TAREFAS A REALIZAR
a – Transcreva do texto citado o trecho que começa em "Felizmente, começa a" e termina em "criadora da empresa.".
b – De acordo com o texto citado, quem criou a We Did?

TEXTO CITADO
--------

Veículo: Valor Econômico

Seção: Economia

Você já parou para pensar o que ocorre a uma peça de roupa depois que ela passa por todas as etapas do varejo ­ após desfile, lançamento nas lojas, liquidação e venda em pontas de estoque? Não? Tudo bem: quase ninguém pensa. E é justamente por isso que muitas dessas roupas ­ além de sobras de tecidos e outros itens de moda ­ são incineradas ou simplesmente jogadas em aterros sanitários depois de esgotada a sua "vida útil" de vendas. O final do ciclo de vida da moda não tem nada de glamouroso.

Felizmente, começa a surgir quem se preocupe não apenas com as peças de roupa que não tem mais valor comercial, mas também com o resíduo produzido pela moda como um todo. Pensar em como dar uma vida nova ­ através do "redesign" (redesenho) ­ ao que é descartado por essa indústria é a proposta da We Did. "Não somos uma ONG e nem fazemos assistencialismo: somos um negócio social", define a designer e joalheira Patricia Centurion, criadora da empresa.

--------

SEÇÃO DE DADOS

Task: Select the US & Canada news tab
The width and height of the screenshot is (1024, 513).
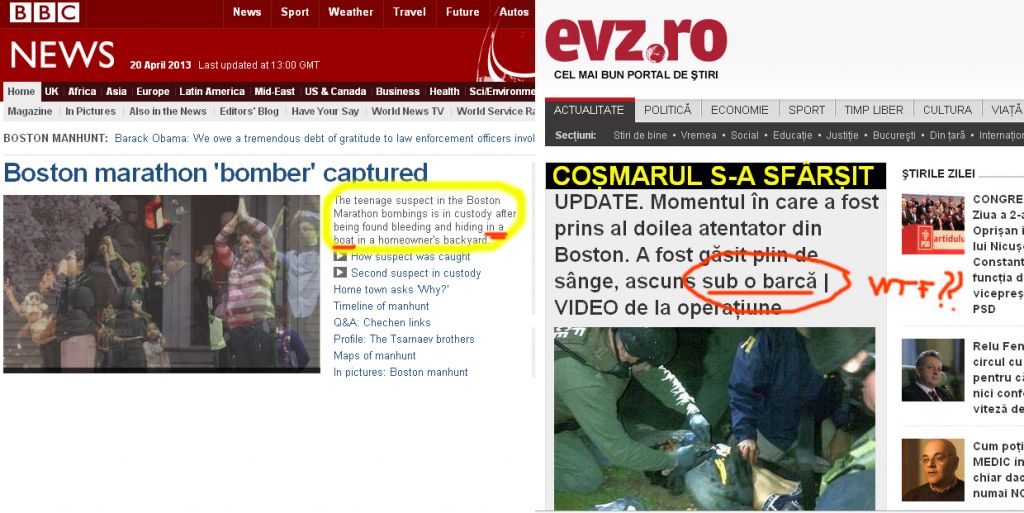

--------

RESPOSTAS EM ORDEM
a –
Felizmente, começa a surgir quem se preocupe não apenas com as peças de roupa que não tem mais valor comercial, mas também com o resíduo produzido pela moda como um todo. Pensar em como dar uma vida nova ­ através do "redesign" (redesenho) ­ ao que é descartado por essa indústria é a proposta da We Did. "Não somos uma ONG e nem fazemos assistencialismo: somos um negócio social", define a designer e joalheira Patricia Centurion, criadora da empresa.

b – A designer e joalheira Patricia Centurion.